### Фрагмент текста
↓
Не стоит забывать, что параллельно работе в Ревде Кормильцев занимался массой важных общественно полезных дел. В богатом на события году его организаторский талант и пламенные речи способствовали открытию свердловского рок-клуба. Это означало, что теперь уральские группы могут выступать на фестивалях, давать концерты и зарабатывать гонорары.

И когда Илья почувствовал, что в стране реально началась перестройка, у него словно выросли крылья. Друзья вспоминают, что Мак не поверил Горбачеву и его политике, но каждый день старался пользоваться по максимуму вкусом новообретенной свободы. Он успевал многое: писал о свердловском роке в самиздатовскую прессу, предлагал выпустить альбом-компиляцию местных рок- групп, организовывал первые концерты в Казани, Куйбышеве и Перми.

В паузах между поездками и административной работой Илья писал стихи сразу для нескольких рок-команд. Здесь особенно выделялся альбом Егора Белкина «Около радио», состоявший из песен, написанных гитаристом «Урфин Джюса» на тексты Кормильцева. Так случилось, что, несмотря на высокий потенциал, всесоюзной известности эта работа не получила. Но шутливая композиция «Соня любит Петю» впоследствии неоднократно звучала в кинофильмах и позднее стала неофициальным гимном свердловской рок-сцены.

Важно отметить, что на первом рок-клубовском фестивале песни Кормильцева исполняли музыканты сразу ШЕСТИ рок-команд: «Урфин Джюса», группы Насти Полевой, группы Егора Белкина, «Наутилус Помпилиуса», «Коктейля» и «Кунсткамеры». И это был далеко не предел Общеизвестна байка о том, как к музыкантам «Чайфа» подошел Илья и с солидным видом сказал: «Ну, группа вы конечно, неплохая, но с текстами хорошо бы тщательнее поработать! Если надумаете, могу написать вам пару-тройку стихотворений...»

Любопытно, что в репертуаре «Наутилуса» было тогда порядка семи-восьми текстов Ильи и никакого всесоюзного прорыва ситуация не предвещала.

«Кормильцев приходил ко мне, и я ему показывал варианты песен под гитару, - вспоминав Бутусов. - Он имел право сказать: это мне нравится, это не нравится, а вот об этом тексте можешь вообще забыть. Потому что Илья работал на несколько фронтов, и иногда, чтобы тексты не пропадали, он их забирал».

Другими словами, летом 1986 года своего фаворита Кормильцев еще не выбрал. Поэтому, обслуживая духовную сторону местного рок-н-ролла, продуктивный поэт был вынужден крутиться как белка в колесе. Он словно играл в невидимый тотализатор, следуя в своей логике «закону больших чисел». Как тогда казалось Кормильцеву, в каком-то из вариантов что-то обязательно должно было выстрелить. Если не в одном месте, так в другом.

Выстрелило, как известно, у «Наутилуса». Но уместно напомнить, что даже у них первоначально не все шло гладко. К примеру, их стремительному восхождению предшествовал нервный момент, когда рок-клубовский актив «литовал» тексты «Разлуки».
↑
### Исходные данные
↓
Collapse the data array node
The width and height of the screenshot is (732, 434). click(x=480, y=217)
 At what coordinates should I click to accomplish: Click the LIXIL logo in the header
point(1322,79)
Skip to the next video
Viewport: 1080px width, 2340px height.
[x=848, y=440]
↑
Ответьте на вопросы по фрагменту текста:
(а) В каких городах Кормильцев организовывал первые концерты?
(б) Как назывался альбом Егора Белкина с песнями на тексты Кормильцева?
(в) Музыканты скольких рок-команд исполняли песни Кормильцева на первом рок-клубовском фестивале?

(а) В Казани, Куйбышеве и Перми.
(б) «Около радио».
(в) Шести.